Drôle de monde que le nôtre ! Depuis la nuit des temps, tout est soumis à l’implacable loi de l’effet de mode. Tout. Alors bienvenue à l’époque du caritatif à gogo. Après les patrons d’industrie, paternalistes sur les bords, de la fin du XIXe siècle et du début du XXe, aujourd’hui ce sont les compagnies d’aviation, les banques et les industries qui jouent la carte de la solidarité, de l’engagement social, de l’aide aux pays en voie de développement, aux victimes de maladies incurables et des guerres.

 Il y a quelques semaines, de retour de voyage, plus ou moins confortablement assis sur un siège d’avion, j’entends les haut-parleurs annoncer une récolte de dons au profit d’un projet en Afrique ! Ai-je bien entendu ? Me serais-je endormi et serais-je en train de rêver ? Nenni… Sur cet avion, je peux tout acheter, en bonne conscience. Juste après les sandwichs, les bouteilles de whisky et les cartouches de cigarettes, on m’offre la possibilité de venir en aide à ceux qui sont dans le besoin. Je pars en vacances, je pollue, mais je me rachète, enfin, car je paie ma taxe environnementale et je donne. Ouf, merci Seigneur… pardon, merci Monsieur X de me permettre d’être si bon. Je quitte le tarmac avec un sentiment bizarre. De retour chez moi, comme je devais changer de lunettes, je rends visite à mon opticien. « Vous avez fait le bon choix, m’assure-t-il.
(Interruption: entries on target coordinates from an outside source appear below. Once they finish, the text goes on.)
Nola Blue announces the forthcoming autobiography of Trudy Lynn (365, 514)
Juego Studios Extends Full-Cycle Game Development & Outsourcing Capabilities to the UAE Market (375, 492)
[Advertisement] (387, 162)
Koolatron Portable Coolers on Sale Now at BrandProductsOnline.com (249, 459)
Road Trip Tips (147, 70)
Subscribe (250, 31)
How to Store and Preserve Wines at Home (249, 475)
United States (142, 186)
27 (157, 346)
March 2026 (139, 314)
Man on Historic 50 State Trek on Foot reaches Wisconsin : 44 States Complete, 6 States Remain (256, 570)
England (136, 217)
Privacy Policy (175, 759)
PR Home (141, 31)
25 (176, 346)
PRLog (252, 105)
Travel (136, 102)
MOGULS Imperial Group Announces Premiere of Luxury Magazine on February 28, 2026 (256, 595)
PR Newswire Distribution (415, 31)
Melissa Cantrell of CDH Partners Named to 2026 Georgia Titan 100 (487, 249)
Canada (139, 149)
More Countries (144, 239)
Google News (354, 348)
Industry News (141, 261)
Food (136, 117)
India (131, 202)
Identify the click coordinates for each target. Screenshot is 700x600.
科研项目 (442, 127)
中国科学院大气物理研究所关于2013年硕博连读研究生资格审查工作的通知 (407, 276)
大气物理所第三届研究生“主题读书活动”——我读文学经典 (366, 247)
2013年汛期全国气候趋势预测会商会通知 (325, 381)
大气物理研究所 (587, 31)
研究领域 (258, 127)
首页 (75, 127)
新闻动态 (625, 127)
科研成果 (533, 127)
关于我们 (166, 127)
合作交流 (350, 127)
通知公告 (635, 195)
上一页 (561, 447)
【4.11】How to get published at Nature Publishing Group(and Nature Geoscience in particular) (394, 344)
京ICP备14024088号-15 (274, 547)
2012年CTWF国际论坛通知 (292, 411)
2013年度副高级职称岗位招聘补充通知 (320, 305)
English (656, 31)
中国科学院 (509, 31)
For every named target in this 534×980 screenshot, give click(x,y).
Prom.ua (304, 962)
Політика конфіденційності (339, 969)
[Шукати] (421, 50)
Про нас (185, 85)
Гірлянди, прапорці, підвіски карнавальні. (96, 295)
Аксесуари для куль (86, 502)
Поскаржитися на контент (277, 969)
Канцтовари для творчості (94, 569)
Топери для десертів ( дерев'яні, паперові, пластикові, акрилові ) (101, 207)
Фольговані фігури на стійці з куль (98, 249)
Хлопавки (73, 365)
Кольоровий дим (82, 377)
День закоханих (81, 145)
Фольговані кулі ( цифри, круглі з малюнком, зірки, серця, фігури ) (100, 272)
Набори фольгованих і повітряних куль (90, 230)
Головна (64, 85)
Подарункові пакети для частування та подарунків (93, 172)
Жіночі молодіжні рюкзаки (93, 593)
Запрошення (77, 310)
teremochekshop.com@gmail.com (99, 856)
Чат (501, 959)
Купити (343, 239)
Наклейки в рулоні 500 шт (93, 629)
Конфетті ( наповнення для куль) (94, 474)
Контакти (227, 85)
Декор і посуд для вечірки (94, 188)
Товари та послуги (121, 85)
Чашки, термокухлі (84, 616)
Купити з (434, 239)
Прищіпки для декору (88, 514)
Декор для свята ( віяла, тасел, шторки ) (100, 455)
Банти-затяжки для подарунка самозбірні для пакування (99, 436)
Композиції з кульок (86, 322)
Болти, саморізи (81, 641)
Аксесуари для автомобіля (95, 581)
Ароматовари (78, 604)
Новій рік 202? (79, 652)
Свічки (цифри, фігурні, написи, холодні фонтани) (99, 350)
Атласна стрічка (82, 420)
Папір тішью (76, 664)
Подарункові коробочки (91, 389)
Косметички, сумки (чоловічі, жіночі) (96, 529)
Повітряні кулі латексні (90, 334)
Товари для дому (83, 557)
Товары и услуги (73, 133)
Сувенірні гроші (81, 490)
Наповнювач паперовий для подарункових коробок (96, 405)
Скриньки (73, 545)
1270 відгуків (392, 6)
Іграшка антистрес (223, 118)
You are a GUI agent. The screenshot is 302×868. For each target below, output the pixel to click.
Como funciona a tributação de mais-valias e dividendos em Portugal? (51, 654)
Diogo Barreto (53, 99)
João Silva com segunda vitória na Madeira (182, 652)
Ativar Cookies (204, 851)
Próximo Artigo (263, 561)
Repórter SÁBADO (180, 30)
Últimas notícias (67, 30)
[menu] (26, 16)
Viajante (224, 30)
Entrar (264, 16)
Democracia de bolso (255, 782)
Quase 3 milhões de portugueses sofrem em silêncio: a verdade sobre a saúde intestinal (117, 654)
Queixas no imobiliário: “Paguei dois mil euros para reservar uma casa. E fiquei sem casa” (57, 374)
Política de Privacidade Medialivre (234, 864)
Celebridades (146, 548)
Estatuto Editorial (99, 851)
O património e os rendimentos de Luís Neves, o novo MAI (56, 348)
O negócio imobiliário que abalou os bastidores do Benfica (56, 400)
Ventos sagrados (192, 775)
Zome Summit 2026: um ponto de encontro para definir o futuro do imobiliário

Avec nous, vous savez que vous participez à des actions humanitaires en faveur de populations défavorisées, des bilans visuels et des distributions de lunettes. » Quand j’ai réglé la facture, j’ai vu qu’il s’agissait d’un trend. Ma banque annonçait fièrement qu’elle était partenaire de la Croix-Rouge, dont elle soutient les missions. Aurais-je loupé une case ? Je connaissais les troncs à l’église. Je connaissais la Chaîne du Bonheur et différentes associations. Même certaines ONG. Mais depuis quand le monde de l’industrie et celui des services jouent-ils aux bienfaiteurs ? Je devrais être content de cet engagement, mais ça sent la récupération et je n’aime pas trop cela. J’ai su que j’avais perdu la bataille quand, lors d’une soirée entre amis, une femme a lancé en riant : « Que dites-vous de mes nouveaux produits de beauté ? Ils sont bien un peu chers, mais imaginez, non seulement ils sont bio, mais à l’achat de chaque tube, j’aide un orphelinat en Roumanie…»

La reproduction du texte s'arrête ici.